• Janice Turner in the Times:

    You run the flagship BBC radio show for women and — wow! — two Scottish women, their arms raised in victory, are pictured outside the Supreme Court on the front page of every national newspaper. They’ve made history! Everyone is talking about their seven-year battle for this landmark ruling on what the hell is a woman.

    If you were the Woman’s Hour editor Karen Dalziel, wouldn’t your journalistic instincts tell you to rip up your running order, (maybe cut your 4,000th item on the menopause) and rush these women to the studio?
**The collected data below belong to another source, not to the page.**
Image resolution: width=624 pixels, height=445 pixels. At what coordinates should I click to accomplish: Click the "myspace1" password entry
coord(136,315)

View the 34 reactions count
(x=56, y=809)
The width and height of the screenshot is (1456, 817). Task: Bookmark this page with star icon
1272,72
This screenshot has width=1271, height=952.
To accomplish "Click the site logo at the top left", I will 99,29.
Er, no. Next day, hilariously, WH had a man, Joshua Rozenberg, explain the ruling.

    Apart from a brief appearance on World at One, Radio 4 ignored the women: they weren’t interviewed on the Today programme, nor PM, whose presenter Evan Davis sounded delighted to find in Lord Sumption a man to trivialise and misrepresent the judgment (while failing to name the Equality Act correctly), with no balancing voice.

    Finally yesterday, after substantial social media pressure, Susan Smith of For Women Scotland appeared on Woman’s Hour. A whole week late. Hey, Karen, what a scoop!

  • Hannah Barnes in the New Statesman on Labour and the Supreme Court ruling:

    That this was left to the courts at all is an indictment of politicians. The response from Labour has been woeful. It took the Prime Minister six days to say he was “really pleased” with the “clarity” brought by the judgement. His spokesperson confirmed that Starmer no longer believed trans women were women. But the PM hasn’t condemned the threats made to women during the trans rights activist protests that followed the judgement, at which some carried placards bearing abusive messages, including “The only good Terf is a [dead] one” and “Bring back witch burning”. A bust of the women’s rights campaigner Millicent Fawcett was daubed with the homophobic slur “fag rights”. The Home Secretary, Yvette Cooper (who previously refused to go down the “rabbit hole” of defining what a woman is), condemned the damage, but had nothing to say of the misogyny on display. The Education Secretary Bridget Phillipson was the first in cabinet to criticise the rhetoric.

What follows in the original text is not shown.